Para Holly Fernandez Lynch, professora assistente de ética médica da Universidade da Pensilvânia, iniciar experimentos em humanos antes de terminar todos os testes em animais comuns levanta uma questão séria. “Podemos não ser capazes de minimizar os riscos tanto quanto esperamos, porque temos a pressão do tempo do surto”, disse ela. “Os riscos restantes são aceitáveis em relação aos benefícios da pesquisa?”
Os benefícios potenciais são ter uma vacina contra o Covid-19 pronta para uso geral o mais rápido possível. Isso não vai acontecer por um ano, pelo menos. Lynch continuou que essa linha do tempo é “insanamente rápida”, mas provavelmente não será rápida o suficiente para ajudar a retardar o surto atual.
Se essa pesquisa significasse que uma vacina poderia estar pronta em junho, ela disse, as pessoas provavelmente seriam a favor, apesar das etapas puladas. “Se estamos falando de tomarmos uma vacina em junho de 2021 em vez de março de 2021, esse é um cenário muito mais incerto”, disse ela. “Não devemos nos iludir pensando que pular etapas vai levar uma vacina para nossas mãos na próxima semana ou no próximo mês”.

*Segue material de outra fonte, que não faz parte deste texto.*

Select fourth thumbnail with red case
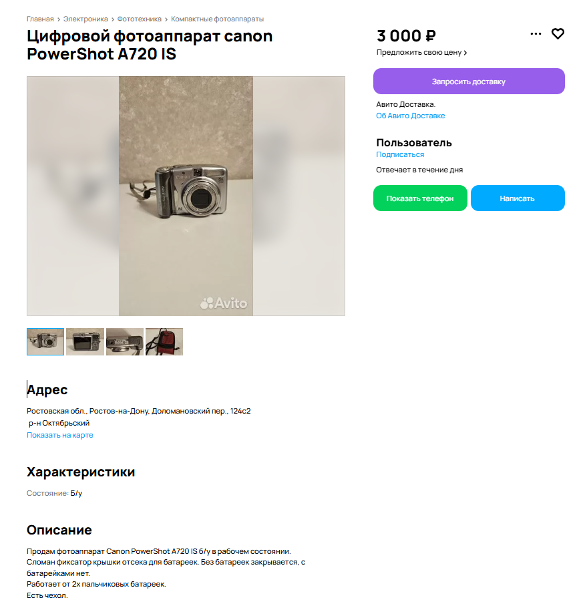Screen dimensions: 587x610 tap(164, 341)
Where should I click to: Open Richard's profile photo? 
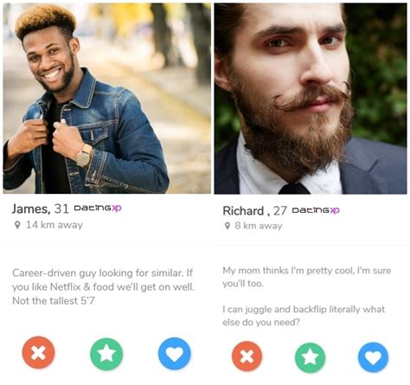[311, 99]
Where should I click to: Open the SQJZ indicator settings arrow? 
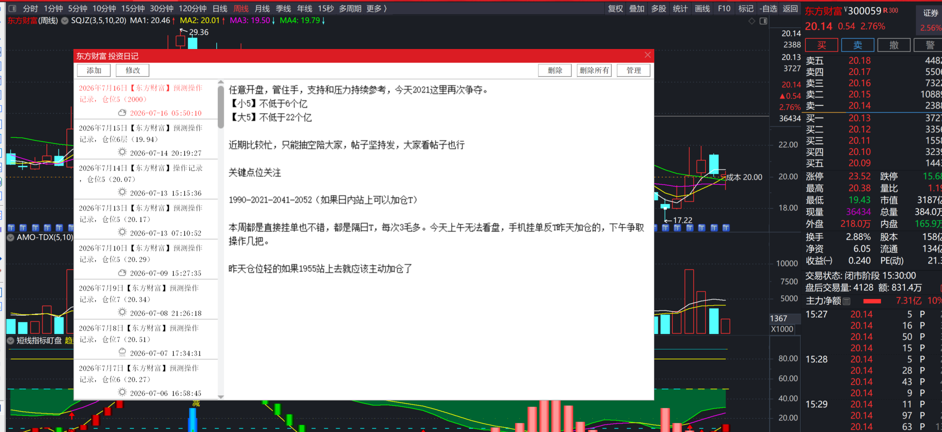tap(64, 21)
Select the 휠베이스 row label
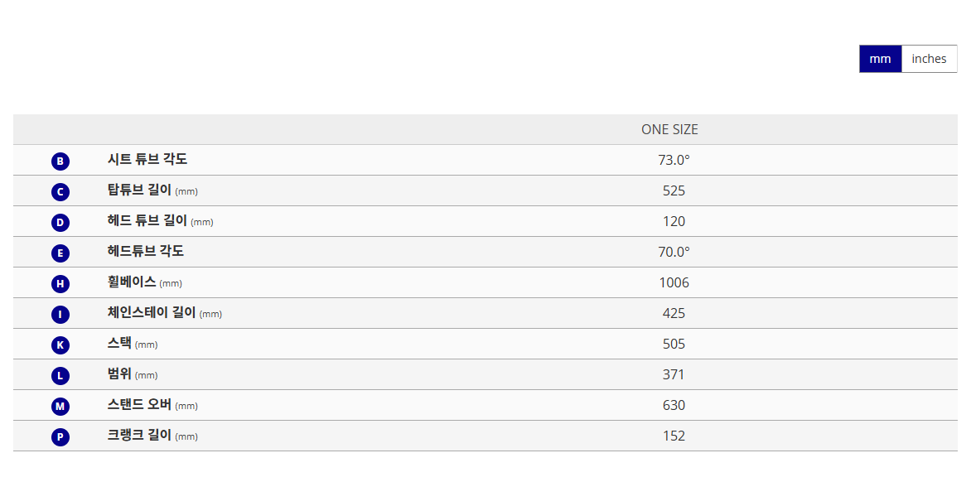The width and height of the screenshot is (971, 482). pyautogui.click(x=132, y=282)
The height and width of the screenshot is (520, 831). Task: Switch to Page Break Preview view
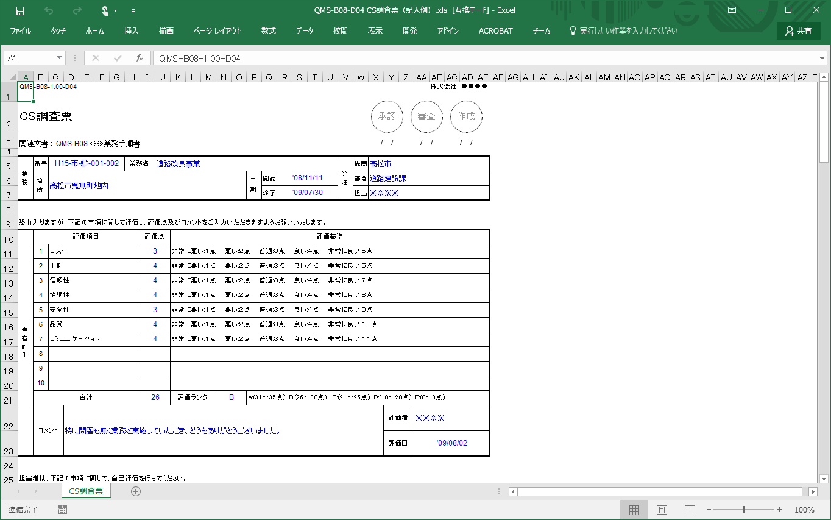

Mesmo que os pesquisadores decidam que vale a pena avançar e testar a segurança de uma nova vacina em pessoas, enquanto ainda descobrem se funciona para prevenir infecções em animais suscetíveis, eles precisam estar prontos para interromper o teste em humanos se os resultados não parecerem bons em ratos , disse Karen Maschke, estudiosa do Hastings Center, um think tank não partidário em Garrison, NY, e editora da revista Ethics & Human Research – seja por causa de efeitos colaterais ruins ou simplesmente porque a imunização não ocorre. trabalhos.
“Não há razão para colocar as pessoas em risco em um estudo se não houver eficácia”, disse ela, “mesmo que seja apenas o ônus de participar de um estudo. Você não sobrecarrega as pessoas para participar de um estudo se a intervenção não ajudar. “
Eric Boodman, STAT, Republicado com permissão.
Damian Garde contribuiu com a reportagem.